#### [Extrait de page]

Dans l’hypothèse qu’un tel système d’authentification puisse se mettre en place, il est important de relever la volatilité immanente de toute archive numérique. S’il fallut plusieurs guerres pour anéantir la bibliothèque d’Alexandrie, il suffit d’une situation économique morose pour qu’un géant technologique envoie aux oubliettes un pan significatif de l’historie du web. Un cas  exemplaire s’est déroulé en 2009 : GeoCities, un service d’hébergement fondé en 1994, passé en 1999 aux mains de la société Yahoo, annonçait en avril 2009 sa fermeture “dans le courant de l’été”. Jason Scott, archiviste chevronné de l’âge informatique, déclarera par la suite que “Yahoo a montré comment détruire un maximum de matériau historique en un temps minimum” (SCOTT, 2011). Farouchement décidés à transmettre aux futurs historiens ce monument du «web vernaculaire» (pour reprendre l’expression de l’artiste Olia Lialina), un groupe d’activistes nommé «The Archive Team» parvint à sauvegarder une fraction considérable des quelque 38 millions de sites que comportait GeoCities. Suite à la fermeture définitive, le groupe mit à disposition sur des réseaux de téléchargement peer-to-peer une archive compressée de 641.32 gigabytes, pouvant tenir sur un petit disque dur portable.

#### [Données fournies]
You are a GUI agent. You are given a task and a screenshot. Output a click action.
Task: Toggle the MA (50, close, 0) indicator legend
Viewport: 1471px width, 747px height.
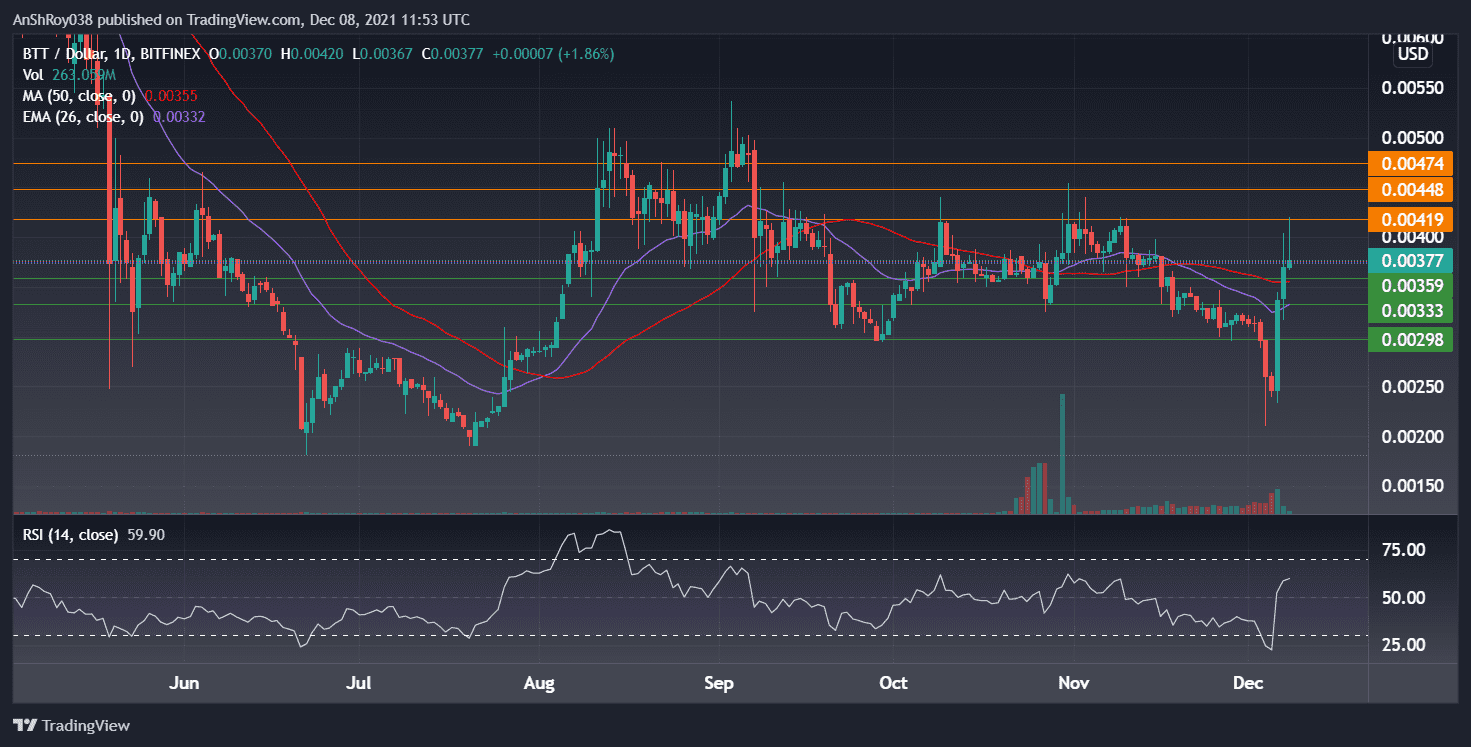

#### [Travail à réaliser]
Résumez l'extrait de page sur la fermeture de GeoCities en deux phrases, s'il vous plaît.

#### [Solution complète]
Toute archive numérique est volatile, comme l'a montré GeoCities : ce service d'hébergement fondé en 1994 et passé aux mains de Yahoo en 1999 a annoncé sa fermeture en avril 2009. Le groupe d'activistes « The Archive Team » a sauvegardé une fraction considérable de ses quelque 38 millions de sites, puis a diffusé sur des réseaux peer-to-peer une archive compressée de 641,32 gigabytes.